TASK STATEMENT> Which lines of the data contain the string "with"? Copy every one of them.

== MATERIAL FOR THE TASK ==

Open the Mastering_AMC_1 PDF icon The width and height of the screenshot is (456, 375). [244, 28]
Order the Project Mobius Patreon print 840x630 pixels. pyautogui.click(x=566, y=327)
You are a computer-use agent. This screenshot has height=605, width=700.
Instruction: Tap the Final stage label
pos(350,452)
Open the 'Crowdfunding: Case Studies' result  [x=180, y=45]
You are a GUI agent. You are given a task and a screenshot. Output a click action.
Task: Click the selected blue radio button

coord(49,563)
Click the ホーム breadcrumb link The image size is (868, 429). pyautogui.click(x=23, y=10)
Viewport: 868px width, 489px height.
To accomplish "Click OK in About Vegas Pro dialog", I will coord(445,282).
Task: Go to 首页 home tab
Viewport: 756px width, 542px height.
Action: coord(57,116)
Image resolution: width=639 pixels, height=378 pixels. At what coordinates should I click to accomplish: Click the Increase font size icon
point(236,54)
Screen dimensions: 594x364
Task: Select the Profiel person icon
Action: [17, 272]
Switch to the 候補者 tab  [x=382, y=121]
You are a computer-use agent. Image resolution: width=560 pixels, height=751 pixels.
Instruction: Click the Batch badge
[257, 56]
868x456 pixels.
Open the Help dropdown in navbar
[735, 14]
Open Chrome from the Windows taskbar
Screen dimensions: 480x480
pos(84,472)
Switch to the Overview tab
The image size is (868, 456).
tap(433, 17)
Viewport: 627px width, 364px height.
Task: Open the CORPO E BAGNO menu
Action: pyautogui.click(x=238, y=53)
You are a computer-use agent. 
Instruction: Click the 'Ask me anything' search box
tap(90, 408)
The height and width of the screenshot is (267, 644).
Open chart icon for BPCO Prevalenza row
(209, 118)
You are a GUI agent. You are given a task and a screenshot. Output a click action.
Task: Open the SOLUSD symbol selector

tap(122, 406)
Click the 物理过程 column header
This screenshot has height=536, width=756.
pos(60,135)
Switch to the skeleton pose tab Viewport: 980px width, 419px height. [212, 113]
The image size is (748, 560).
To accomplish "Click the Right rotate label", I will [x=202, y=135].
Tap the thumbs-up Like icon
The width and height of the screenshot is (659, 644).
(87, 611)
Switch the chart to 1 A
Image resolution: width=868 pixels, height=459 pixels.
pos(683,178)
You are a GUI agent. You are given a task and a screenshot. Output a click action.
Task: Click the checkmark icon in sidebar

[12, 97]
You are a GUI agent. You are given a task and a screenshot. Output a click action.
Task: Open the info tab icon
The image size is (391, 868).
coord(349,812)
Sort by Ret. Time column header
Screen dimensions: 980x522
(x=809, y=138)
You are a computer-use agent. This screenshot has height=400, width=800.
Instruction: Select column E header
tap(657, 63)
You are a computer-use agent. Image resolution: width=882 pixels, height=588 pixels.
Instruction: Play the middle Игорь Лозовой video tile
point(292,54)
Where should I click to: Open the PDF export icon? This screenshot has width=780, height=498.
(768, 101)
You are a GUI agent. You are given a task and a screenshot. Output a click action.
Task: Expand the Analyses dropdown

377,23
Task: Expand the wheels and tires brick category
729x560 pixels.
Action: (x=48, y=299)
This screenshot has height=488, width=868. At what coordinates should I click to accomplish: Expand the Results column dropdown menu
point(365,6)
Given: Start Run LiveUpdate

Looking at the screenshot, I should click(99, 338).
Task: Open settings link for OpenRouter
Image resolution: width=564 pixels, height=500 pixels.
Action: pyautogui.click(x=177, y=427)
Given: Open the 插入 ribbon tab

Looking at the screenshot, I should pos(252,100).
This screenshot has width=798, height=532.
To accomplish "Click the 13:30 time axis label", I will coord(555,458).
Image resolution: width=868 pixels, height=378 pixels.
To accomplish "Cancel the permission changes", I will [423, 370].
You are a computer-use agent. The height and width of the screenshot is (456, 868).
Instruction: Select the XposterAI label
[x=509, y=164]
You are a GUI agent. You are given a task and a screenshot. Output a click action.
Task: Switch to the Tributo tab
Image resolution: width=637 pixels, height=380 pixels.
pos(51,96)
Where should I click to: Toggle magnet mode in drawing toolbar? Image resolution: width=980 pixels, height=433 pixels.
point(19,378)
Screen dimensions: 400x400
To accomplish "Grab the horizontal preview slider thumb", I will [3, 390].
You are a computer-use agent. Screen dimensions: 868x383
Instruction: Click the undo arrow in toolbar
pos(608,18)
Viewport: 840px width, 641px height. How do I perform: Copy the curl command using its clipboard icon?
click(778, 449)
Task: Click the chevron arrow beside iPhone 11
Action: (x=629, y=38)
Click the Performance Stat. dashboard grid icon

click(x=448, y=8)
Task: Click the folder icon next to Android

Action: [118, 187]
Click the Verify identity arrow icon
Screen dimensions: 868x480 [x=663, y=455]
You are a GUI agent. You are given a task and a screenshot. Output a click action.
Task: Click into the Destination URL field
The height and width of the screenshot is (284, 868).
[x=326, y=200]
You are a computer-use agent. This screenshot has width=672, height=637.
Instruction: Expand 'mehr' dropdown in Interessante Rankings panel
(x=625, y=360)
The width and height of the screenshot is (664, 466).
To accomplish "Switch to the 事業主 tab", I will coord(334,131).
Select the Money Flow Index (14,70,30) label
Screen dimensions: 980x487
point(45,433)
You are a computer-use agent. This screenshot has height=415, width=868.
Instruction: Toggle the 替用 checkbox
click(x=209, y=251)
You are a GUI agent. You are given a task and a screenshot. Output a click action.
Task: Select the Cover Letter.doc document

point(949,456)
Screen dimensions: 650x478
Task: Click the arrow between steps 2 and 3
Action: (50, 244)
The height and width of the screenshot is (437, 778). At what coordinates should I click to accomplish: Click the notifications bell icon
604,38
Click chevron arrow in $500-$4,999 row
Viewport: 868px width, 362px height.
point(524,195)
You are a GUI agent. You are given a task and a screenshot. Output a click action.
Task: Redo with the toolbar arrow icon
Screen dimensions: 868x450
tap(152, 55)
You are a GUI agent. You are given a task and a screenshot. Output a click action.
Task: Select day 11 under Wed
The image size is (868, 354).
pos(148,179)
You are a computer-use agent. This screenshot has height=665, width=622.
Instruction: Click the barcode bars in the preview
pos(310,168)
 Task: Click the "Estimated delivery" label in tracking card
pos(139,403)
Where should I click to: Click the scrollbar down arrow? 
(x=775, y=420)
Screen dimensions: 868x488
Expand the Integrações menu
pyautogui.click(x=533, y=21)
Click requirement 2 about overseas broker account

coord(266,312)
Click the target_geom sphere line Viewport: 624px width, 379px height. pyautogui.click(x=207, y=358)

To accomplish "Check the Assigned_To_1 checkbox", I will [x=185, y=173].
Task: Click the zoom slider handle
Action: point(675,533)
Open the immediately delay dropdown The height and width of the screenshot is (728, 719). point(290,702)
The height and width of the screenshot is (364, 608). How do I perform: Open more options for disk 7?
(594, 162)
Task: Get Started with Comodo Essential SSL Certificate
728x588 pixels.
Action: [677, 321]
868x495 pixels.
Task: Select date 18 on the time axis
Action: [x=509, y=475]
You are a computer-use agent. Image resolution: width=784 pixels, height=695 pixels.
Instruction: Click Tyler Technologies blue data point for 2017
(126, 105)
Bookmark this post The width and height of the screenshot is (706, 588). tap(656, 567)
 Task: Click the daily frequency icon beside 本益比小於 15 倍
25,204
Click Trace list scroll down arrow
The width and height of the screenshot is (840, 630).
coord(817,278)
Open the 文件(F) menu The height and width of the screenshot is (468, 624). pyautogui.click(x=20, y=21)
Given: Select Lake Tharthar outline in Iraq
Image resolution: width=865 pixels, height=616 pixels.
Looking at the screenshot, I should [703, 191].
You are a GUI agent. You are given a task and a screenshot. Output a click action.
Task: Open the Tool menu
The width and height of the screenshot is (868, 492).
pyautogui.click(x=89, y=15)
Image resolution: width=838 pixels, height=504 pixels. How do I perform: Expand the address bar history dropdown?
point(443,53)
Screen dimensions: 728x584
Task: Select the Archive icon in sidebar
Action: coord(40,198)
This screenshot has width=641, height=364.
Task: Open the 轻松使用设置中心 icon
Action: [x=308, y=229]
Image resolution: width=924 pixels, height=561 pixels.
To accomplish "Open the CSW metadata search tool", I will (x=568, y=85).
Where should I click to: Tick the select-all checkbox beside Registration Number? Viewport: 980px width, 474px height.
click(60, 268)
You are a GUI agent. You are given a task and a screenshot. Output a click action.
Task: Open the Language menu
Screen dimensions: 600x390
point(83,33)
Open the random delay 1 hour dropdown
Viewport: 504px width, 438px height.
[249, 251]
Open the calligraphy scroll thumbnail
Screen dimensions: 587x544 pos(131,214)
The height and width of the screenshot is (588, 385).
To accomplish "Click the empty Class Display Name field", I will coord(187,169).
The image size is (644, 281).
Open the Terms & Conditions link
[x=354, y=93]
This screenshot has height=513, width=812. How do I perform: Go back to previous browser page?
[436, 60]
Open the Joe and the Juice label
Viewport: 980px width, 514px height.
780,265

===

RESPONSE>
Task: Redo with the toolbar arrow icon
Task: Get Started with Comodo Essential SSL Certificate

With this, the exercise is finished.